• **TASK DIRECTIONS**
Provide an exact reproduction of every entry.

• **GIVEN RECORDS**
☆ ☆ ☆ ☆ ☆ ☆ ☆

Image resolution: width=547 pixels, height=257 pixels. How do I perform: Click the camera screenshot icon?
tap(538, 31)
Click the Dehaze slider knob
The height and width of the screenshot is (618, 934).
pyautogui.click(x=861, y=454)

☆ ☆ ☆ ☆ ☆ ☆ ☆

• **RESPONSE TO THIS TASK**
Image resolution: width=547 pixels, height=257 pixels. How do I perform: Click the camera screenshot icon?
tap(538, 31)
Click the Dehaze slider knob
The height and width of the screenshot is (618, 934).
pyautogui.click(x=861, y=454)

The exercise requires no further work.